**SELECTED TEXT**

U.S. natural gas production and consumption were nearly in balance through 1986. After that, consumption began to outpace production, and imports of natural gas rose to meet U.S. demand for the fuel. Production increased from 2006 through 2011, when it reached the highest recorded annual total since 1973. The increases in production were the result of more efficient, cost-effective drilling techniques, notably in the production of natural gas from shale formations.

Share of 2011 natural gas marketed production:

Texas (29%)
Wyoming (9%)
Federal Offshore Gulf of Mexico (8%)
Louisiana (13%)
Oklahoma (8%)
In 2011, 90% of net imports came by pipeline, primarily from Canada, and 10% came by liquefied natural gas (LNG) tankers carrying gas from five different countries.

What is the Federal Offshore Gulf of Mexico?

Some natural gas and oil wells are drilled into the ocean floor in waters off the coast of the United States. States have jurisdiction over any natural resources within three nautical miles of their coastline, except for Texas and the west coast of Florida where state jurisdiction extends to nine nautical miles. The federal government retains ownership to resources past those limits. There are around 3,400 oil and gas production platforms in federal waters up to roughly 7,500 feet deep and up to 200 miles from shore. Most of them are in the Gulf of Mexico.

What Are Gas Shales?

**DATA**
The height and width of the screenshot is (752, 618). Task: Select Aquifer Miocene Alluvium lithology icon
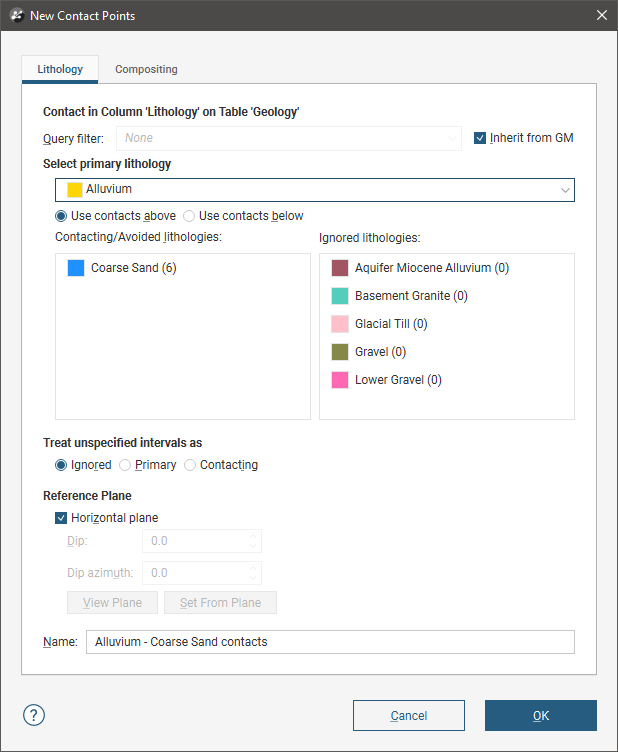[x=340, y=268]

**GIVEN REQUEST 1**
Which places does the natural gas passage list with a share of 2011 natural gas marketed production? Give each share as well.
**GIVEN REQUEST 2**
Can you pick up the natural gas passage after its closing heading, "What Are Gas Shales?", and continue it?

**ANSWER 1**
Texas (29%)
Wyoming (9%)
Federal Offshore Gulf of Mexico (8%)
Louisiana (13%)
Oklahoma (8%)

**ANSWER 2**
Shale is a very fine-grained sedimentary rock that is easily broken into thin, parallel layers. Shales can contain a large amount of natural gas, but it's not necessarily mobile. Extensive efforts such as horizontal drilling and creating artificial fractures in the rock are often needed to achieve satisfactory production rates.

Gas shale is one of a number of "unconventional" sources of natural gas; other unconventional sources of natural gas include natural gas produced from coalbeds and from "tight" (impermeable) sandstone or chalk formations.

Supplemental Gas Supplies

Supplemental gas supplies include blast furnace gas, refinery gas, propane-air mixtures, and synthetic natural gas (gas made from petroleum hydrocarbons or from coal). These supplemental supplies totaled 61 billion cubic feet (Bcf) in 2011. The largest single source of synthetic gas is the Great Plains Synfuels Plant in Beulah, North Dakota, where coal is converted to pipeline-quality gas.

Natural Gas Is Stored Underground

There were about 410 active underground storage fields (salt fields, aquifers, or depleted fields) in the United States during 2010. Natural gas is injected into these fields primarily during April through October and withdrawn primarily from November through March during the peak heating season. As of April 2012, the estimated capacity for peak working gas storage was 4,410 Billion cubic feet.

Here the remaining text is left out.